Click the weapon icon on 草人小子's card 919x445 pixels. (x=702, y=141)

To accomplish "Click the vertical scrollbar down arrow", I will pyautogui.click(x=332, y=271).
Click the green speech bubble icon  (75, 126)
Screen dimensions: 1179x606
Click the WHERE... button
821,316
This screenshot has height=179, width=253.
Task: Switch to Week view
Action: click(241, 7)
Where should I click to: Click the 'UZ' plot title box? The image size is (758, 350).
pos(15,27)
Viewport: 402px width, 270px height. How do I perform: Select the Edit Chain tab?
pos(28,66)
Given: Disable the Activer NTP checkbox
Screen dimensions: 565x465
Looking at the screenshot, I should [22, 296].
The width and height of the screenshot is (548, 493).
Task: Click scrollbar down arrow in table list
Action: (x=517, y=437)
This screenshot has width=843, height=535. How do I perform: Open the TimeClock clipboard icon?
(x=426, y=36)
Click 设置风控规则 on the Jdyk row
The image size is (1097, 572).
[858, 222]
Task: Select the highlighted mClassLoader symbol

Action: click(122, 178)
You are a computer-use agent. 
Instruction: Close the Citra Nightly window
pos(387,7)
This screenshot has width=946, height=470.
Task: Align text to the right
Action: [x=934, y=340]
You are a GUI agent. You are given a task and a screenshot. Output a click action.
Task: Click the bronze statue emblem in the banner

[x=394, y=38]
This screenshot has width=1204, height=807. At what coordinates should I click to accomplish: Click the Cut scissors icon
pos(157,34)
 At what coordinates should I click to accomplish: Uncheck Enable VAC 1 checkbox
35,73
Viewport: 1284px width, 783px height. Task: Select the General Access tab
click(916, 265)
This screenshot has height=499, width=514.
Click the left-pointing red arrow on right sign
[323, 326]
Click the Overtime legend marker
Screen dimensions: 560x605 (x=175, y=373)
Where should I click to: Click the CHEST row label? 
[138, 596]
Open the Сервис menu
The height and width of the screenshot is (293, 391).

——————————

§ **Exercise instructions**: Filter the records, keeping only lines that contain "agent", and show those lines.

§ **Task solution**:
You are a computer-use agent. 
You are a GUI agent. You are given a task and a screenshot. Output a click action.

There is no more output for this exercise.